Édimbourg (Grande-Bretagne), correspondance
« Nous sommes un petit pays mais lorsque vient le temps des décisions, nous sommes capables de grandes choses », assurait la ministre galloise de l’Environnement Lesley Griffiths en février 2021. Dont acte. Le 22 juin, le gouvernement travailliste au pouvoir depuis deux décennies a décidé de suspendre tous les nouveaux projets de construction de routes. Ils devront désormais être examinés par une commission qui s’assurera qu’ils n’entravent pas les ambitions climatiques de la petite nation britannique de trois millions d’habitants. Le pays s’est en effet engagé à atteindre la neutralité carbone d’ici 2050 [1]. Ce nouvel objectif a été inscrit dans la loi galloise en mars.

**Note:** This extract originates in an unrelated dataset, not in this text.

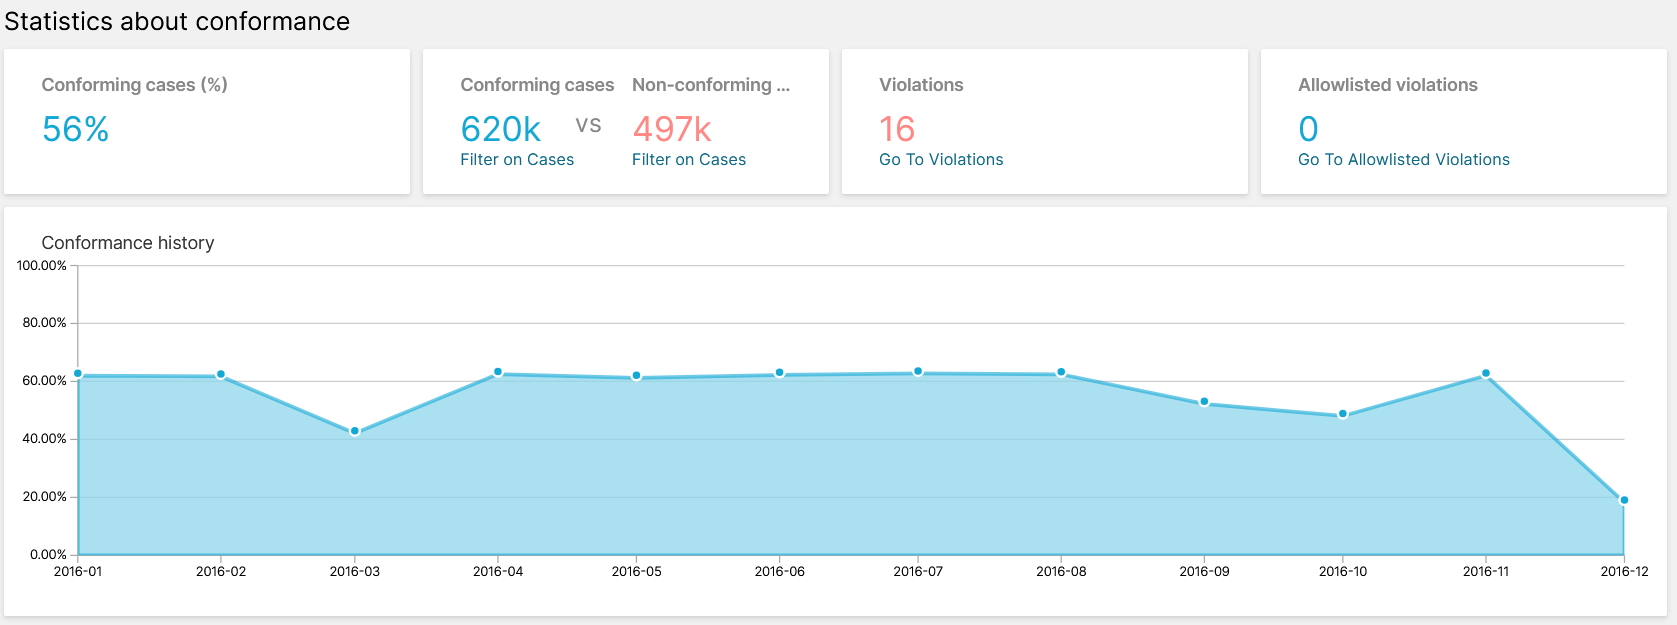Screen dimensions: 1677x625
Task: Click Filter on Cases under 497k non-conforming
Action: pyautogui.click(x=688, y=160)
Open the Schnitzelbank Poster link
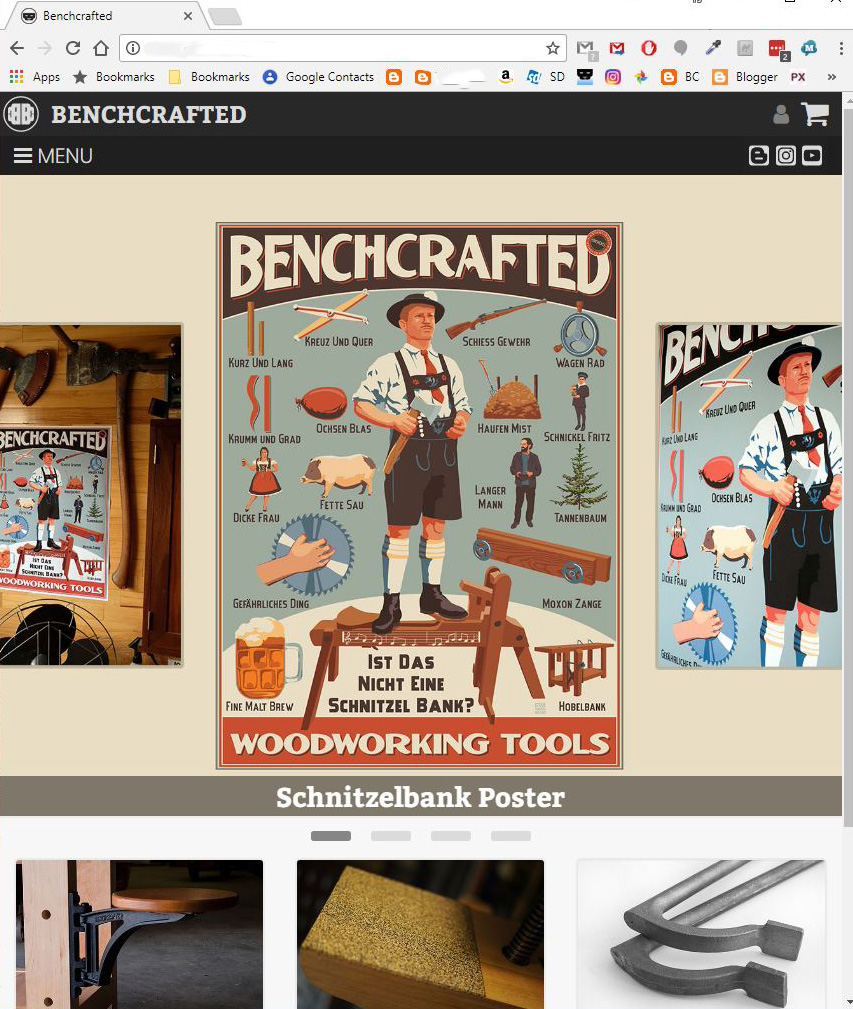Screen dimensions: 853x1009 tap(420, 797)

Le gouvernement de Mark Drakeford, réélu en mai, a donc décidé de passer la vitesse supérieure. Devant le parlement gallois, le vice-ministre en charge du changement climatique, Lee Waters, s’est montré catégorique : « Depuis 1990, nous avons diminué nos émissions de carbone de 31 % mais pour atteindre notre objectif de neutralité carbone d’ici 2050, il faudra faire beaucoup plus. Dans les dix prochaines années, nous allons devoir faire deux fois mieux en termes de réduction d’émissions que ce que nous avons réalisé ces trente dernières années si nous voulons éviter que la température s’emballe. Cela implique des changements radicaux dans toutes les sphères de nos vies. Les transports représentent quelque 17 % de nos émissions totales, ils doivent donc jouer leur rôle. »
Investir dans la maintenance des réseaux et le développement des transports en commun
Le but est d’investir dans la maintenance des réseaux existants et le développement des transports en commun plutôt que dans la construction de nouveaux axes routiers. Plusieurs projets d’importance, comme la liaison de plusieurs autoroutes dans la région du Deeside ou l’édification d’un nouveau pont au-dessus du détroit de Menai vont donc être suspendus, le temps que la commission prenne une décision. Certaines opérations déjà bien engagées verront néanmoins le jour, comme le développement de l’autoroute A465, connue sous le nom de « Heads of the Valleys Road », au sud du Pays du Galles. « Nous ne sommes pas des fanatiques », s’est défendu Lee Waters. La mesure a cependant fait l’objet d’une levée de boucliers dans l’opposition. Natasha Asghar, la ministre fantôme du Transport pour le parti conservateur a ainsi déclaré : « Nous traversons une période économique critique, à l’heure de la reprise, cette décision pourrait être catastrophique. »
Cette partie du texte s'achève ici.